All pregnant individuals in California have access to California prenatal screening (CA PNS), also called sequential integrated screening. This noninvasive process is carried out in two steps.
In the first step, which is performed when the pregnancy is between 10 and 14 weeks, a blood sample is taken from the pregnant person and a nuchal translucency ultrasound is performed to measure the fluid at the back of the baby's neck. If the blood test is scheduled prior to the ultrasound, we can provide those results at the end of your ultrasound appointment. The blood test results, nuchal translucency measurement and pregnant person's age are together used to estimate the risk for Down syndrome and trisomy 18 (a genetic condition, also called Edwards syndrome, that affects fetal development).
The second step is a test performed with a blood sample from the pregnant person when the pregnancy is between 15 and 20 weeks. When the results of this blood test are combined with the results from the first trimester blood test and nuchal translucency ultrasound, the detection rate for Down syndrome increases. This test also provides a personal risk assessment for having a fetus with trisomy 18, Smith-Lemli-Opitz syndrome (a genetic condition that can slow growth and cause intellectual disability), an open neural tube defect (a problem with the formation of the embryo's nervous system, such as spina bifida) or an abdominal wall defect (an abnormal opening in the abdomen).
Amniocentesis, chorionic villus sampling (CVS) and ultrasound are the three primary procedures for diagnostic testing.
Amniocentesis is the test we most commonly use to identify chromosomal problems, such as Down syndrome. (In at-risk fetuses, it can be used to detect other genetic diseases, such as cystic fibrosis, Tay-Sachs disease and sickle cell disease.)
An amniocentesis procedure for genetic testing is typically performed when the pregnancy is between 15 and 20 weeks. Under ultrasound guidance, a needle is inserted through the abdomen to remove a small sample of amniotic fluid. Cells from the fluid are cultured and a karyotype test – an analysis of the cells' chromosomal makeup – is performed. It takes about two weeks to receive the results. Amniocentesis detects most chromosomal disorders with a high degree of accuracy.
There is a low risk of miscarriage as a result of amniocentesis – about 1 in 900. Miscarriage rates for amniocentesis performed at UCSF are extremely low.

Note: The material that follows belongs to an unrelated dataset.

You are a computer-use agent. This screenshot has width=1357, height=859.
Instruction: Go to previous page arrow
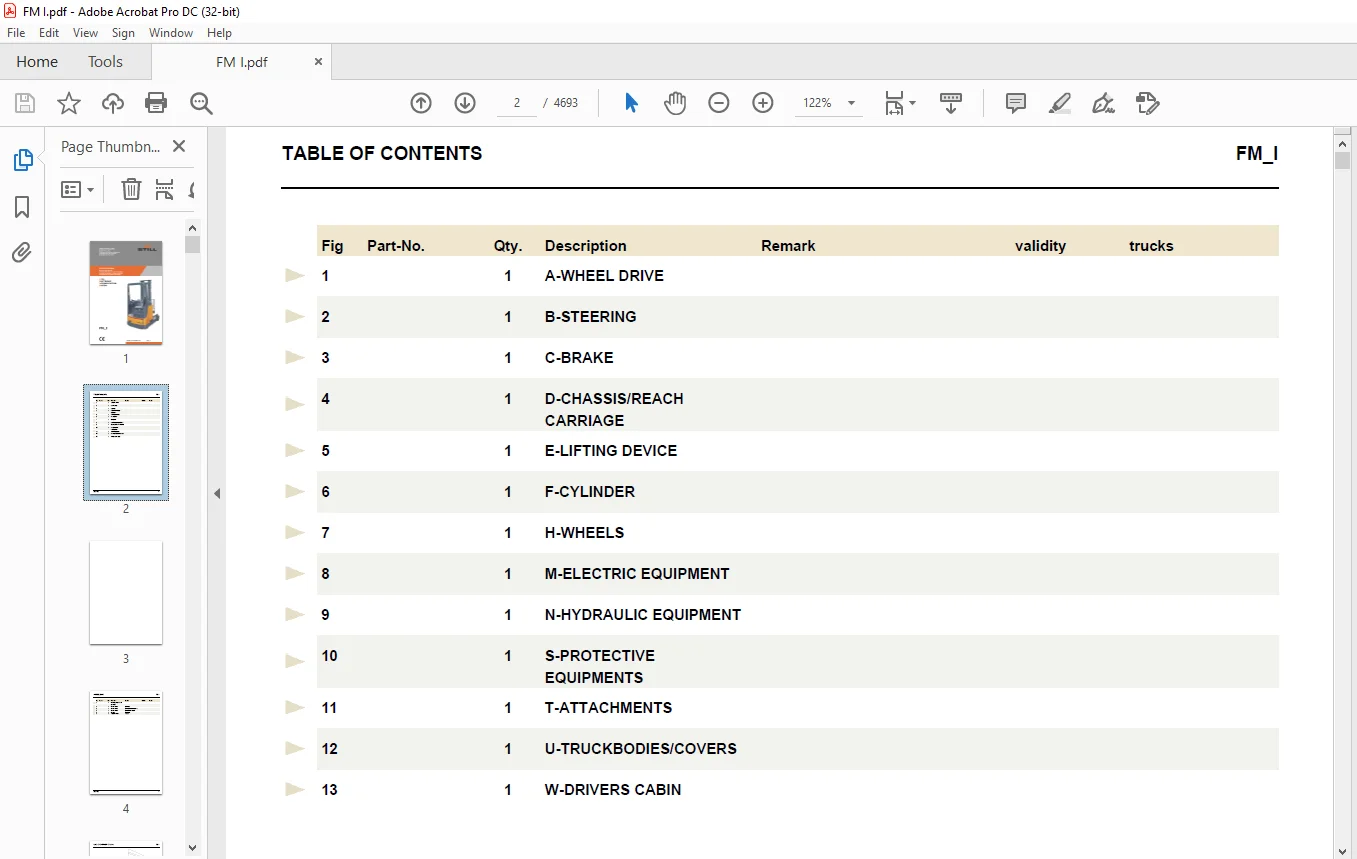[421, 103]
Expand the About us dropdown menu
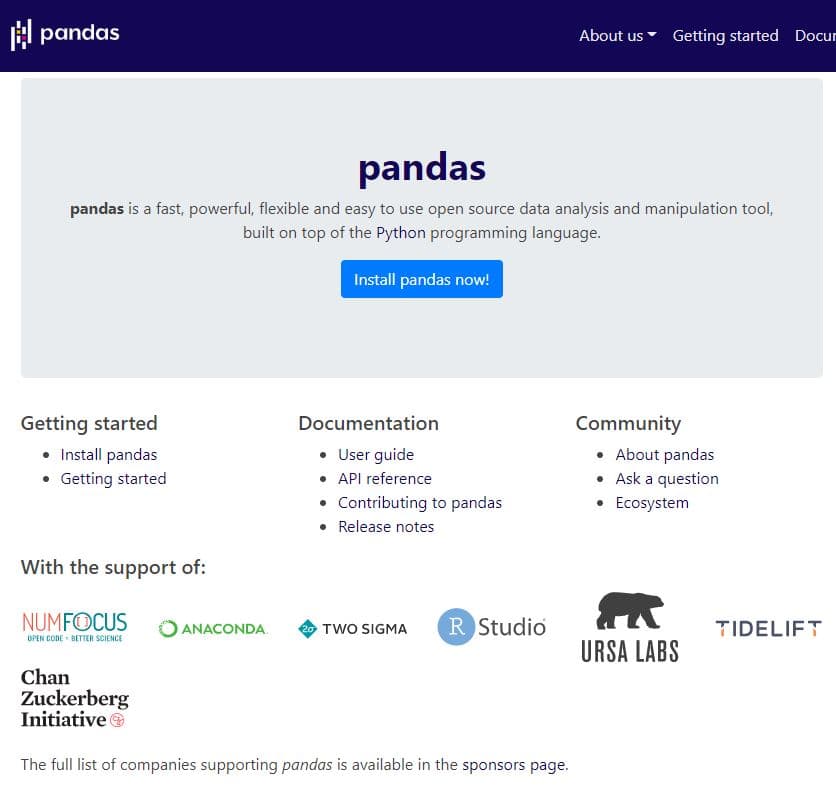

Like amniocentesis, chorionic villus sampling is most commonly used to identify chromosomal problems, such as Down syndrome. (It can also be used to detect other genetic diseases – including cystic fibrosis, Tay-Sachs disease and sickle cell disease – in at-risk fetuses.) The main advantage over amniocentesis is that CVS is done much earlier in pregnancy, at 10 to 13 weeks rather than 15 to 20 weeks.
CVS involves removing a tiny piece of tissue from the placenta for analysis. Under ultrasound guidance, this sample is obtained either with a needle inserted through the abdomen or a catheter inserted through the vagina and into the cervix (outer end of the uterus). The tissue is cultured and a karyotype test of the cells' chromosomal makeup is performed. It takes about two weeks to receive the results.
While it can provide information earlier in pregnancy than amniocentesis, CVS does not detect spinal cord defects. However, we can screen for spinal cord defects later in the pregnancy using expanded alpha-fetoprotein (AFP) blood testing or ultrasound.
There is a low risk of miscarriage as a result of CVS – about 1 in 450. Miscarriage rates for CVS procedures performed at UCSF are very low.
While the primary purpose of ultrasound is to determine the pregnancy's status – due date, size of the fetus and whether there's more than one baby – ultrasound can also provide some information about possible birth defects. All pregnant UCSF patients undergo a comprehensive ultrasound exam before any invasive tests are performed. We will explain your ultrasound results at the time of your visit.
In some patients, an ultrasound raises concern for a fetal abnormality. This possibility makes ultrasound expertise crucial, so you may find it reassuring that we have extensive experience in performing and interpreting ultrasound exams in pregnancy.
The meaning of a positive result
If you receive positive results on a screening test, we recommend that you discuss its implications and your options with your doctor and a genetic counselor. They will explain what types of diagnostic testing are available. Whether to have invasive genetic testing is your decision.
If a diagnostic test finds a genetic abnormality, we recommend discussing the significance of the result with experts on the condition, including a medical geneticist and a genetic counselor, as well as your doctor.